One of the key things to figure out is how long you can charge your unit and whether overcharge can harm it. Some models have special protection making it possible to leave a device plugged in a power grid 24/7 with no control from a battery owner. However, if your unit does not have such a feature, it is critical for you to be attentive and not allow overcharging.

To understand why this is so important, let’s first clarify how a deep cycle battery works.

Operation principle

While regular starters provide powerful, short bursts of energy and lose only a small part of their charge, deep cycle models are designed to be discharged and recharged multiple times, that is, work in cycles. Electricity is obtained from the voltage that emerges as a result of a chemical reaction.

Such devices function steadily and for long periods of time. This property makes them a great choice for off-grid applications, for example, recreation in rural areas or boating.

Why overcharging is harmful to a deep cycle battery?

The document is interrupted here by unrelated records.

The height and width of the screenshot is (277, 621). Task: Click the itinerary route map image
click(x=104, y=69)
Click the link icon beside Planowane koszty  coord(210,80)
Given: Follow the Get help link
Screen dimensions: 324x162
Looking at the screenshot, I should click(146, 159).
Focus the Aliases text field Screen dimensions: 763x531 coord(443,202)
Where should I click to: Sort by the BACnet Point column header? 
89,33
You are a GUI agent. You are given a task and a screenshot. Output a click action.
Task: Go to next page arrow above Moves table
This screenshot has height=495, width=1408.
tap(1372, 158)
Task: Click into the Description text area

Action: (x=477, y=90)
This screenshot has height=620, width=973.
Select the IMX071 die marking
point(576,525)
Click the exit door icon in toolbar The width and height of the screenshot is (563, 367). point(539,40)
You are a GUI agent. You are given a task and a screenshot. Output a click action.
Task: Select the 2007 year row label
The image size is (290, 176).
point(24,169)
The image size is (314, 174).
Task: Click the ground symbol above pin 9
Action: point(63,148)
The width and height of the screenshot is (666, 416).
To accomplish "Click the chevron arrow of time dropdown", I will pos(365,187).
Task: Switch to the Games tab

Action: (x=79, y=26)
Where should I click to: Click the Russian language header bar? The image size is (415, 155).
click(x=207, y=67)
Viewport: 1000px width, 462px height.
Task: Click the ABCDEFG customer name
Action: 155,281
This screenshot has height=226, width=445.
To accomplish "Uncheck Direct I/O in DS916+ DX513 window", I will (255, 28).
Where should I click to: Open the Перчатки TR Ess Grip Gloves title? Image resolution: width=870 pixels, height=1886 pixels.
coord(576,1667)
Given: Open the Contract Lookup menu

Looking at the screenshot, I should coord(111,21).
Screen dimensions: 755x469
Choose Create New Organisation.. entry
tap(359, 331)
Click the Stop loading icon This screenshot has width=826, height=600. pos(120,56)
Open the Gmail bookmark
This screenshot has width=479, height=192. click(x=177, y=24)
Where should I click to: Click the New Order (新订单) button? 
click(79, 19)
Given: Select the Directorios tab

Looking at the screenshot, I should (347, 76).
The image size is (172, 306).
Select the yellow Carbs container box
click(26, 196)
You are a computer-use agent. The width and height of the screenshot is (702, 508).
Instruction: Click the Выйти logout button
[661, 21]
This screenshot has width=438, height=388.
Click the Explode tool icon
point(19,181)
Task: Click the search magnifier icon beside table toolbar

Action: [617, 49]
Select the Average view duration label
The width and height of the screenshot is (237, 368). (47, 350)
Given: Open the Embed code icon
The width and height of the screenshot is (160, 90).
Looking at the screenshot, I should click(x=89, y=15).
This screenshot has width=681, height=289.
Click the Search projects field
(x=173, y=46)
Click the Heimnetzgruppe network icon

The principle “the more the better” does not apply here. After the energy level reaches 100%, excessive current decomposes water in the electrolyte, which shortens the unit’s lifespan. This process, called thermal runaway, develops exponentially. As the temperature grows, a higher current is generated, provoking even greater temperature increase. If you take no measures, your battery can be destroyed in a couple of hours.

Much depends on a battery type. For example, flooded and AGM models are less sensitive to overcharge than gel options. In the latter case, low-voltage charging is recommended since it allows to prevent the formation of voids. It is impossible to eliminate them, so you risk shortening the lifespan of your battery. Severe overcharge can kill a gelled unit in one day, while an AGM device can last one year.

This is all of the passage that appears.